FTSE 100 companies’ pension schemes dropped more than £50bn in value over the past 12 months, a study has revealed.
The 15th annual Accounting for Pensions report, by consultant actuary Lane Clark & Peacock (LCP), found inflation rises, equity market volatility and the credit crunch caused a £12bn surplus in July 2007 to turn into a net deficit of £41bn last month.
Employers were “cushioned” by the use of the IAS19 accounting standard, which measures market conditions based on bond yields rather than gilt yields. In the past six months, bond yields have risen dramatically, reducing IAS19 liabilities by £40bn, which LCP says allowed employers to think the economic turmoil was not as bad as believed.
Bob Scott, partner at LCP, said the future was not looking pretty for companies that still used defined benefit pension schemes.
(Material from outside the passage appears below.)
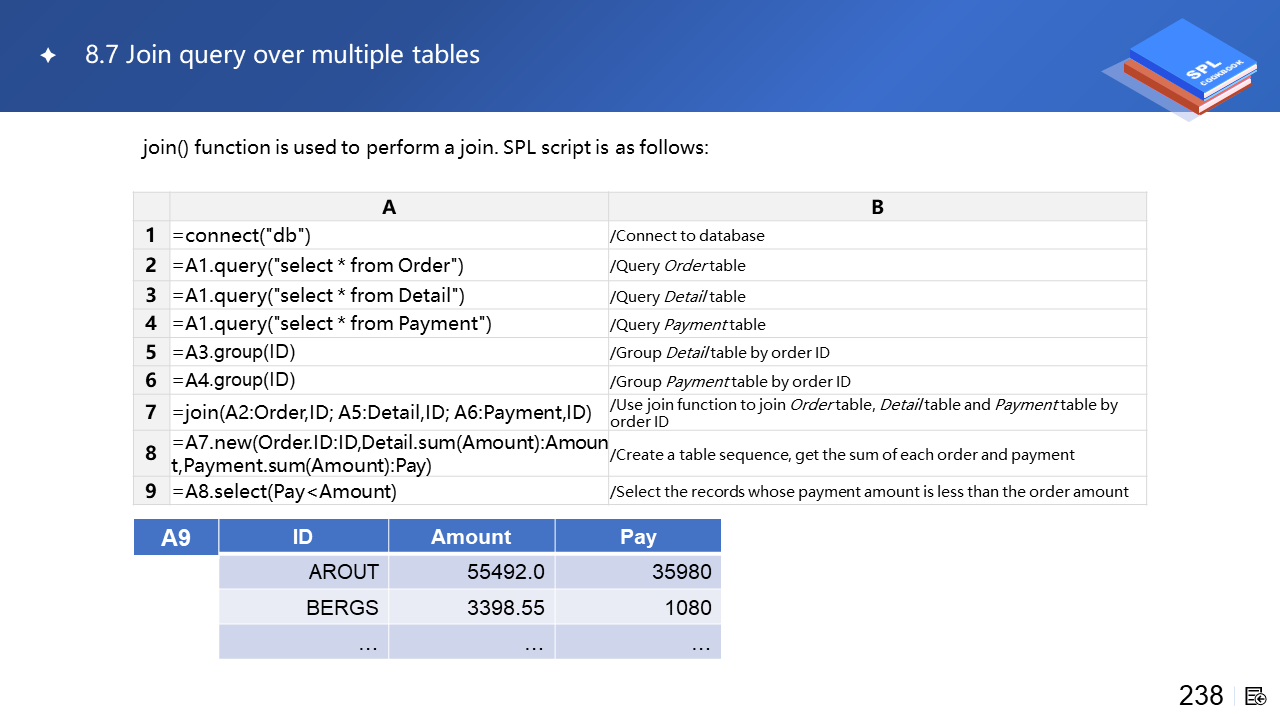Image resolution: width=1280 pixels, height=720 pixels.
Task: Click the =A8.select(Pay<Amount) cell
Action: click(389, 491)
“With a possible recession looming and the threat of further regulatory intervention, the outlook for continuing defined benefit provision seems rather bleak,” Scott said. “Events of the last year demonstrate the importance of assessing and managing pension risks and being prepared to take opportunities when they present themselves.”
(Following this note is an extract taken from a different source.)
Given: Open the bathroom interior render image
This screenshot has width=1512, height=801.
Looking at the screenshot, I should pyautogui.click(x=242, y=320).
He told Personnel Today that HR professionals have a lot on their plates trying to maintain a sense of equality between older employees on defined benefit pension schemes, and new employees starting on defined contribution pension plans.
“They need to figure out how to educate and inform the rest of their workforce that is coming in, possibly with an inferior pension scheme, and keep them incentivised and rewarded so that there’s a level playing field across the whole workforce, which is a real challenge,” Scott said.
The report also said it expects more pension buyouts from the FTSE 100 firms, following recent moves by Lonmin and Friends Provident.